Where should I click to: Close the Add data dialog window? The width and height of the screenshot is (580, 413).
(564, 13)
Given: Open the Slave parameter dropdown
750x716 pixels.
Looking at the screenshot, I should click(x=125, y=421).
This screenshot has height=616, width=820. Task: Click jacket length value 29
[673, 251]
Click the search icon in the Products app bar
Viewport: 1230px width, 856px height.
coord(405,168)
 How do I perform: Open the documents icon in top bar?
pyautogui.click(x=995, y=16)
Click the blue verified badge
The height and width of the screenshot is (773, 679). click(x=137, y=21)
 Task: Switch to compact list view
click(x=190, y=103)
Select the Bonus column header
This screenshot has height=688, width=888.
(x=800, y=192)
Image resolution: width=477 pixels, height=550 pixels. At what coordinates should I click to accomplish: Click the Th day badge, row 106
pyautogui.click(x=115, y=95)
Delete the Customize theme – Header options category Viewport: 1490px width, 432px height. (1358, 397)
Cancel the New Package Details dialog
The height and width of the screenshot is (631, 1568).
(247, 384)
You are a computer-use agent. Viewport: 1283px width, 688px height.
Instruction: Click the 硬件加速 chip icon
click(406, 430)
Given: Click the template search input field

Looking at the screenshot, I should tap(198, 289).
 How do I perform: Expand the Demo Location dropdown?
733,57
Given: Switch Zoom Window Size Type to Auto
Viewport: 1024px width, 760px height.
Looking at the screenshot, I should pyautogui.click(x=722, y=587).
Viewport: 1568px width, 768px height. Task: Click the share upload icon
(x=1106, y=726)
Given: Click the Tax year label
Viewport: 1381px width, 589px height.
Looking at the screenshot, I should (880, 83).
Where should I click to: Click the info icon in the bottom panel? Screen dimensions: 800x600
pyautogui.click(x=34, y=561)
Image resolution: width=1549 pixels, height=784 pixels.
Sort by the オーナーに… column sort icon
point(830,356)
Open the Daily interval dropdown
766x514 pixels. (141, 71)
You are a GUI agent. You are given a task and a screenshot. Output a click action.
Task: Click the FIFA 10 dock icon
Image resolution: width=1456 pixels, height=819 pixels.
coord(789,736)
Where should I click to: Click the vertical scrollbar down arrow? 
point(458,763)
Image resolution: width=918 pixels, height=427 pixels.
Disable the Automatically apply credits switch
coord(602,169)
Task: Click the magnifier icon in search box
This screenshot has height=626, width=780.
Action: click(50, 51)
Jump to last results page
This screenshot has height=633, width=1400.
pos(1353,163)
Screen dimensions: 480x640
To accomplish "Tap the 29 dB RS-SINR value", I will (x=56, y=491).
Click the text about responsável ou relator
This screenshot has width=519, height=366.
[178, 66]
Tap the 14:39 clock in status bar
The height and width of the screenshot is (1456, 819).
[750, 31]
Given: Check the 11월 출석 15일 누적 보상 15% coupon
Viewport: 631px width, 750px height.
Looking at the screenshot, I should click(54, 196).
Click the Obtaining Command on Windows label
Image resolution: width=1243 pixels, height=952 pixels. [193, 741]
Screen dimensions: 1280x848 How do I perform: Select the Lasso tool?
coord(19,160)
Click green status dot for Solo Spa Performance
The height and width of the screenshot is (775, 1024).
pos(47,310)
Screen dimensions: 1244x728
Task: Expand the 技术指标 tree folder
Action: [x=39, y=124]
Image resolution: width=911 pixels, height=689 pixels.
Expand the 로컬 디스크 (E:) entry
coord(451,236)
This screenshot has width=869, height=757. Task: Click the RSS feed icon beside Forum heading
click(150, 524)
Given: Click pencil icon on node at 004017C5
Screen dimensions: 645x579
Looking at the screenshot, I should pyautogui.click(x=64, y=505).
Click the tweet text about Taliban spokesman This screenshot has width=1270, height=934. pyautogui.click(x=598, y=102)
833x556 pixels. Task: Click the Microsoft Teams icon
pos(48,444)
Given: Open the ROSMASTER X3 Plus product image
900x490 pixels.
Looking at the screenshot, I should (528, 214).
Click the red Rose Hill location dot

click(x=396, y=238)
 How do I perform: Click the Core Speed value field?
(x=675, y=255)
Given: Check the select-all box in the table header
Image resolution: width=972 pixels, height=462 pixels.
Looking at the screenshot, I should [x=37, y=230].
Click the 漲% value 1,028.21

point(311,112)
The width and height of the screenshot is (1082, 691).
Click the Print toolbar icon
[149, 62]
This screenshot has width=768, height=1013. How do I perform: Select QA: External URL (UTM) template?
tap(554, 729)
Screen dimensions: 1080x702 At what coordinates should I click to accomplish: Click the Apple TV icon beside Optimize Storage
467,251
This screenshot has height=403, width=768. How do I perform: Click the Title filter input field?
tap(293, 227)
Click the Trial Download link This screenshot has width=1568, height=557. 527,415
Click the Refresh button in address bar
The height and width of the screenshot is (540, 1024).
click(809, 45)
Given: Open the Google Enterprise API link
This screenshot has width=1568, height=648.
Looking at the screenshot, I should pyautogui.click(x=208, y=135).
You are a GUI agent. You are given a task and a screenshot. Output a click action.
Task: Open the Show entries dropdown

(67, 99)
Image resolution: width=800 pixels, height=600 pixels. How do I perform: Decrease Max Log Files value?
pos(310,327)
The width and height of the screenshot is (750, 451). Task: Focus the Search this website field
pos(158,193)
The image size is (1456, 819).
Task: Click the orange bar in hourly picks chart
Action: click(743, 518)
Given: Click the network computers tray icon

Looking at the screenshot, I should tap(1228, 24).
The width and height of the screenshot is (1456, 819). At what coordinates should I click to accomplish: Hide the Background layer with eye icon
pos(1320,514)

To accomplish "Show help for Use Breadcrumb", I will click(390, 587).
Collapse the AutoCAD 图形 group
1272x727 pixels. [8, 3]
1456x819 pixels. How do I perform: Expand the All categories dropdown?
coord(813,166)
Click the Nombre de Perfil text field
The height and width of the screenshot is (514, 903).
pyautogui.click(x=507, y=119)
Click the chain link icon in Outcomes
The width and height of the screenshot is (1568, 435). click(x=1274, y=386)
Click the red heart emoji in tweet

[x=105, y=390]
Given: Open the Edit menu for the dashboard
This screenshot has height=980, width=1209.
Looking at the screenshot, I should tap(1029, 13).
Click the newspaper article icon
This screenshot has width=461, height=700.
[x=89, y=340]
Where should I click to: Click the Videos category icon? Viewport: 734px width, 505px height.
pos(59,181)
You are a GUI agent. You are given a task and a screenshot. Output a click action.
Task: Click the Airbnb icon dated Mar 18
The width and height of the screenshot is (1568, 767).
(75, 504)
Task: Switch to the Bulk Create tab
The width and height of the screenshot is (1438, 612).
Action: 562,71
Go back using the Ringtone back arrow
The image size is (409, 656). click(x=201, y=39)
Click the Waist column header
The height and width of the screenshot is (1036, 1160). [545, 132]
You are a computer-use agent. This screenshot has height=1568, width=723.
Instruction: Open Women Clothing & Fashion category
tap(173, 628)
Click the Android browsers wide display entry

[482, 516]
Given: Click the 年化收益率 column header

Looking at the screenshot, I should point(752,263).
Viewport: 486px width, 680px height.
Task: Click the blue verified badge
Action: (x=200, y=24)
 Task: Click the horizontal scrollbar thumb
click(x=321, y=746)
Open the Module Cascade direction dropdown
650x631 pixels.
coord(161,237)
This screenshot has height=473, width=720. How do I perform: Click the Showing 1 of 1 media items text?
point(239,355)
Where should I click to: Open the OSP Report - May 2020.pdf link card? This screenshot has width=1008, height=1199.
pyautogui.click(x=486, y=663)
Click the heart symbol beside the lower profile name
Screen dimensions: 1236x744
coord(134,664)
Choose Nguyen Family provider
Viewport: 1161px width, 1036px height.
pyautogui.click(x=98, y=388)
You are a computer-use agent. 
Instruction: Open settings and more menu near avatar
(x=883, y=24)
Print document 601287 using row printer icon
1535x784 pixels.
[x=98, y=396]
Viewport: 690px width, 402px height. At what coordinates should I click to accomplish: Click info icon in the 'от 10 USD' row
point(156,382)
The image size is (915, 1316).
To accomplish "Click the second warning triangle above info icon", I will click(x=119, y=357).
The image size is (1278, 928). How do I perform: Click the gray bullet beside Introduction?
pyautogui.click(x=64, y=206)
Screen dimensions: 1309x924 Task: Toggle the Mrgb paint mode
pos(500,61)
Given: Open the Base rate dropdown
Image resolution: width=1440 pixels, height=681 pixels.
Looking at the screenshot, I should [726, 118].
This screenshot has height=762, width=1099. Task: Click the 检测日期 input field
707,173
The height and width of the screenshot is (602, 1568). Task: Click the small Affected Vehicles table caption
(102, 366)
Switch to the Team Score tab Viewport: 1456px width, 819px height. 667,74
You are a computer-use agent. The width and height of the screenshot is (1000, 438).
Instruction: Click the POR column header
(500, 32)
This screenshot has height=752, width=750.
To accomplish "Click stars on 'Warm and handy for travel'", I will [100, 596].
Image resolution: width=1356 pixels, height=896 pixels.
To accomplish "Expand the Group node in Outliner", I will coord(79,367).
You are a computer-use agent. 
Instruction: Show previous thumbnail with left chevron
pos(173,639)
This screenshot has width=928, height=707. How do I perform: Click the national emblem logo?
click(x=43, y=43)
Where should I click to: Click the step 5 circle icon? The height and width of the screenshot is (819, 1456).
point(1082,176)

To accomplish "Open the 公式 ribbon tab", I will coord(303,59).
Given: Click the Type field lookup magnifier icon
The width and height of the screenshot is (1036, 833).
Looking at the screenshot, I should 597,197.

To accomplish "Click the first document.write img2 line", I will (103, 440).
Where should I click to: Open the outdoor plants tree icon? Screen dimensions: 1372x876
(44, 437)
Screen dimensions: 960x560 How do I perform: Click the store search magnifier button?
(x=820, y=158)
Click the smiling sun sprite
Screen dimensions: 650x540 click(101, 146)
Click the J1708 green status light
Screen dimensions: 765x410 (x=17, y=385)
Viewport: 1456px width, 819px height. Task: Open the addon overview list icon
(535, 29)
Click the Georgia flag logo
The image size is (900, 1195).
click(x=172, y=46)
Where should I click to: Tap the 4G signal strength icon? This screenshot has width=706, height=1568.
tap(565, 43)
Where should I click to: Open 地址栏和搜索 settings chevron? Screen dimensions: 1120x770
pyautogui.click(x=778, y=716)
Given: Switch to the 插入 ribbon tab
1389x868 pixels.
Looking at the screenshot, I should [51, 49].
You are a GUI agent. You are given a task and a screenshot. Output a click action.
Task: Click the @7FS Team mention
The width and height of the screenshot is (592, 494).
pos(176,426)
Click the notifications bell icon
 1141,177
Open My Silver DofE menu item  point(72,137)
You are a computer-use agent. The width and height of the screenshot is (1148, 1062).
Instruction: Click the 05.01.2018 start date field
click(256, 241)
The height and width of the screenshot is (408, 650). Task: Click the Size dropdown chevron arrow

**DO THIS**
Copy out the rows again unchanged, from the line containing "Delete the Customize" through the line containing "(x=1106, y=726)", both included.

**EXPECTED OUTPUT**
Delete the Customize theme – Header options category Viewport: 1490px width, 432px height. (1358, 397)
Cancel the New Package Details dialog
The height and width of the screenshot is (631, 1568).
(247, 384)
You are a computer-use agent. Viewport: 1283px width, 688px height.
Instruction: Click the 硬件加速 chip icon
click(406, 430)
Given: Click the template search input field

Looking at the screenshot, I should tap(198, 289).
 How do I perform: Expand the Demo Location dropdown?
733,57
Given: Switch Zoom Window Size Type to Auto
Viewport: 1024px width, 760px height.
Looking at the screenshot, I should pyautogui.click(x=722, y=587).
Viewport: 1568px width, 768px height. Task: Click the share upload icon
(x=1106, y=726)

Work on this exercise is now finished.